** Begin Text to read **

Wednesday, November 16, 2016

Knuck Return Lines

Much as I love the fact that I am able to make a living (of sorts) working on Harley motors, in every profession there are inevitably some aspects of the job that we don't look forward to performing.  Sometimes there is not even a rational reason for the mild distaste that the prospect of performing the operation produces, which often leads to putting it off as long as practical.

Boring cylinders has long been one of those operations for me.  Totally irrational, I know; I have equipment that does an accurate job, and good measuring equipment that confirms that accuracy.  The fact is, my shop would probably do better financially if I spent all day, every day, boring and finish honing cylinders, yet I am thankful that the volume of cylinder boring that comes through my shop is not that high.

But then there is the other type of job that I enjoy even less.  The kind that is time consuming and difficult to produce good results, which in turn leads to being a losing proposition from a financial standpoint.  However, sometimes after years of "fighting" an operation which fits that description, you come up with a method that takes some of the pain out of it.  One of those dread jobs is what I'd like to present here.

If you've been around Knuckleheads for a reasonable length of time, you have probably noticed that some of the small oil lines on the heads which connect the lower spring covers to the back side of the rocker boxes, don't always age gracefully.  Oft times the flare that provides a seal to the rocker box is the first to cause problems, whether it be split from often over tightening, or a case of just one too many on/off repetitions.  Then there are those lines which have been in contact with parts they were not designed to share such close quarters with, resulting in spots nearly to the point of striking oil.  And lets not forget rust, because it never sleeps, and eventually that tenacity will likewise make a tube unfit for service.
A twofer: at the top center of pic you can see the tube is flattened out, and at bottom left the flare fitting has a previous emergency repair via a compression fitting

What to do?  Replace the whole assembly?  While that might be tempting, once you determine that these particular parts seem to only be sold in sets of four, and then price them out, ...ouch.  The logical thing, and what we were forced to do for many years when there were none being reproduced, is to replace just the tube.  Now, it may very well be that someone somewhere is reproducing and selling these tubes, but if they are I have not been made aware of the fact.  Instead, for as long as I can remember, I have had to fabricate my own replacement tubes to braze into the lower spring cover.  And it has always been one of those jobs that I dread, because replicating all of those complex bends never seems to go well.

** End Text to read **
** Begin Data **

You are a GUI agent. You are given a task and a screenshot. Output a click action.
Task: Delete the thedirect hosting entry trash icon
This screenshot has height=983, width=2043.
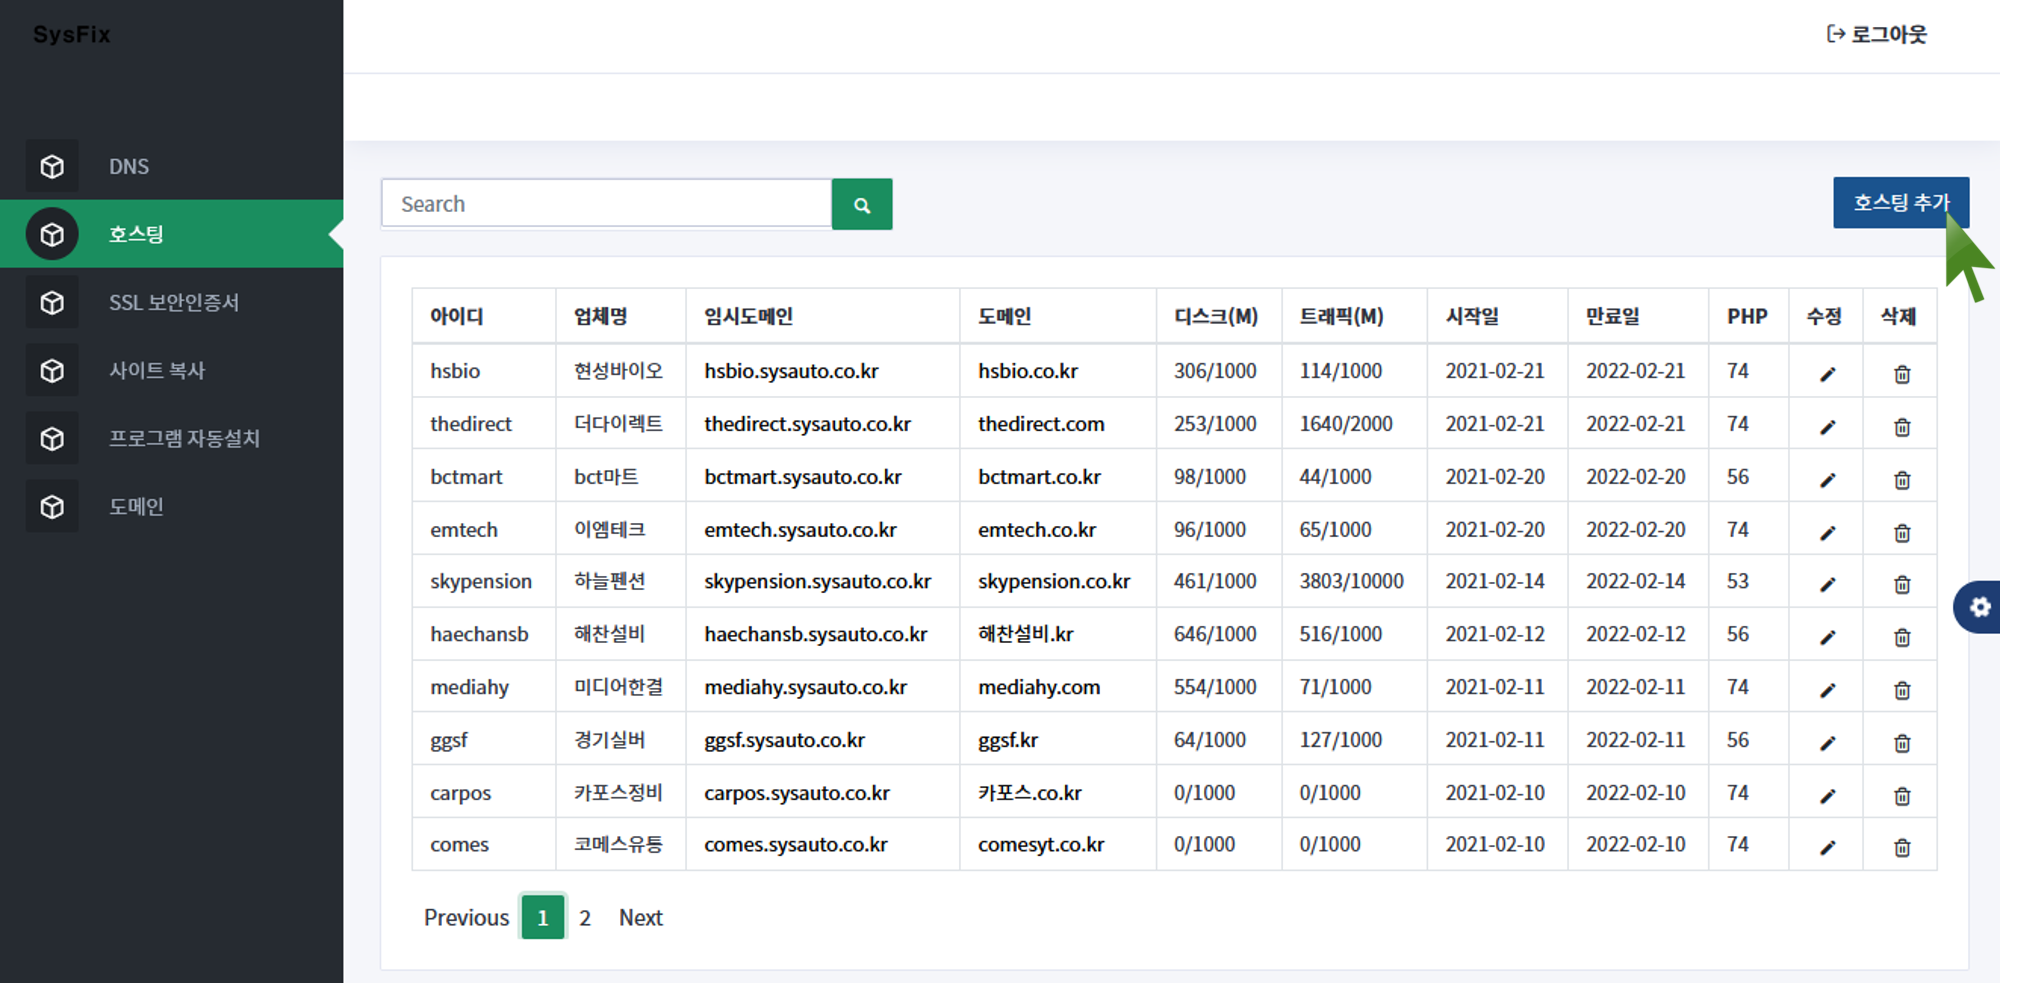tap(1901, 427)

** End Data **

*Written instruction 1*: Reproduce the Knuck return lines post starting at the words "Boring cylinders has" and ending after "to present here.", and swap "cylinders" for "crankcases".
*Written instruction 2*: According to the Knuck return lines post, in what quantity do the replacement spring cover assemblies seem to be sold?
The material comes from a different source than the Knuck return lines post.

*Written answer 1*:
Boring crankcases has long been one of those operations for me.  Totally irrational, I know; I have equipment that does an accurate job, and good measuring equipment that confirms that accuracy.  The fact is, my shop would probably do better financially if I spent all day, every day, boring and finish honing crankcases, yet I am thankful that the volume of cylinder boring that comes through my shop is not that high.

But then there is the other type of job that I enjoy even less.  The kind that is time consuming and difficult to produce good results, which in turn leads to being a losing proposition from a financial standpoint.  However, sometimes after years of "fighting" an operation which fits that description, you come up with a method that takes some of the pain out of it.  One of those dread jobs is what I'd like to present here.

*Written answer 2*: In sets of four.